In his new, single-volume book, Branch—who is a member of OSI-Baltimore’s Board of Directors—has selected 18 essential moments from the civil rights movement as presented in his America in the King Years trilogy, and has written new introductions to set each passage in historical context.
As part of the Enoch Pratt Library and OSI-Baltimore’s “Talking About Race” series, Branch will discuss this new work, illuminating fresh insights and enduring lessons from that pivotal period in American history.
“It’s valuable to hear from someone as knowledgeable and thoughtful about the civil rights movement as Taylor Branch, so that we understand the formal and informal barriers to justice and opportunity that African Americans confronted,” says OSI-Baltimore director Diana Morris. “And with this understanding of our shared history, we can be in a better position to continue to try to remove these barriers.”
Morris and Branch both agree that the smaller, more accessible work will be relevant to a broader spectrum of readers.
“Drawn from the core of our national purpose, (lessons from the civil rights era) show how ordinary people can work miracles against intractable burdens to advance both freedom and the common good,” Branch says.
OSI-Baltimore’s longstanding “Talking About Race” series has sparked a citywide dialogue about race and bias.

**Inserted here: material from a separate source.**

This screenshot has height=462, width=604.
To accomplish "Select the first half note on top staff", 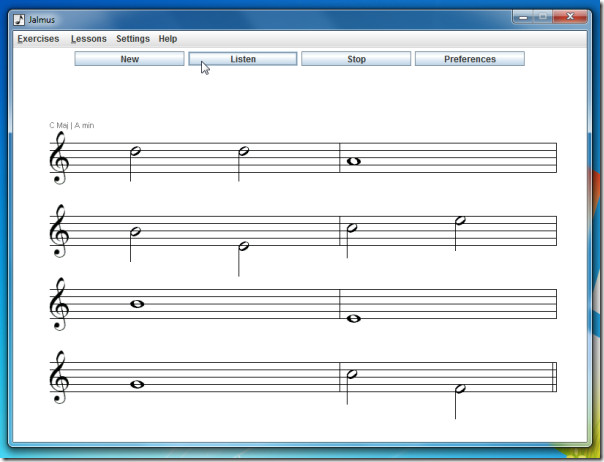I will click(135, 151).
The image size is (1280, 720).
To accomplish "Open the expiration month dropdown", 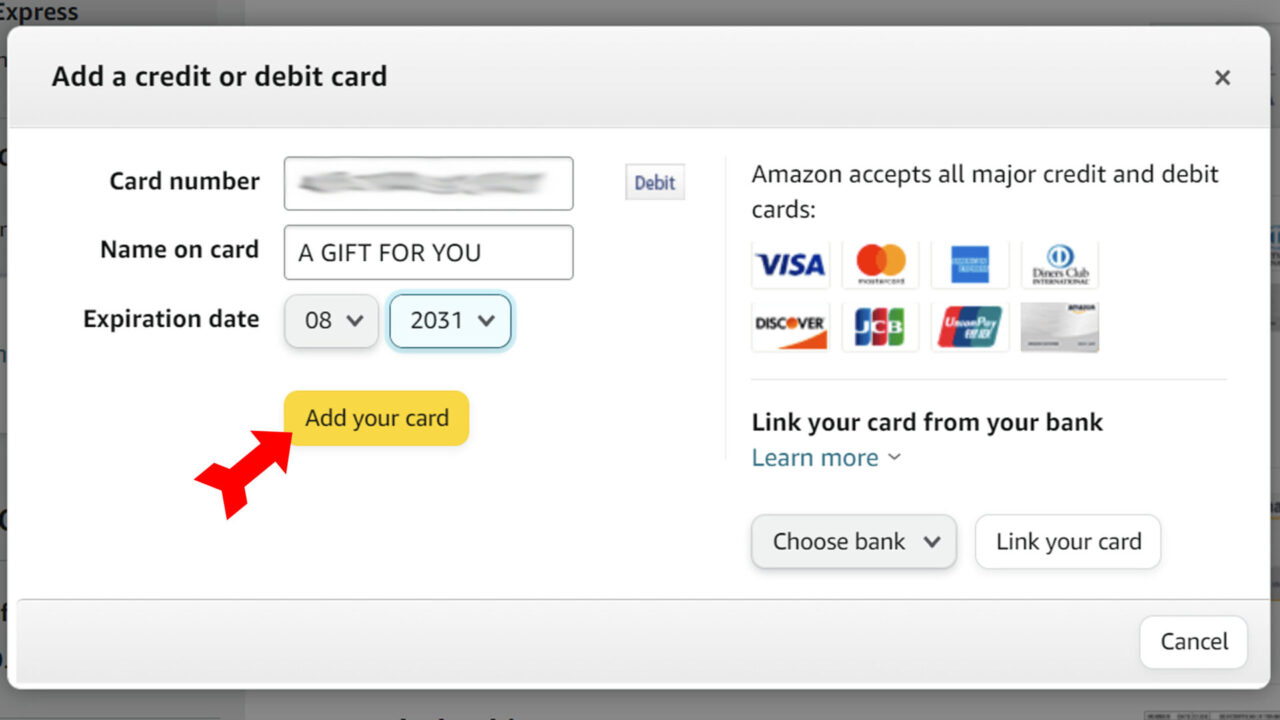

Speakers have addressed the topic from different perspectives and explored why it is important to discuss such issues openly and intelligently.
As the only field office for the Open Society Foundations’ U.S. Programs, Open Society Institute-Baltimore focuses on the root causes of three intertwined problems in our city and state: drug addiction, an overreliance on incarceration, and obstacles that keep youth from succeeding both inside and outside the classroom. We also support a growing corps of social entrepreneurs committed to underserved populations in Baltimore. Before we make a single grant, we analyze the root causes of a problem and examine research and innovative practices aimed at tackling the problem. Because we aim for lasting, sustainable solutions, we engage public and private partners from the start. It is only then, with a clear picture of the problem, that we begin to focus our approach and diligently craft a road map for change.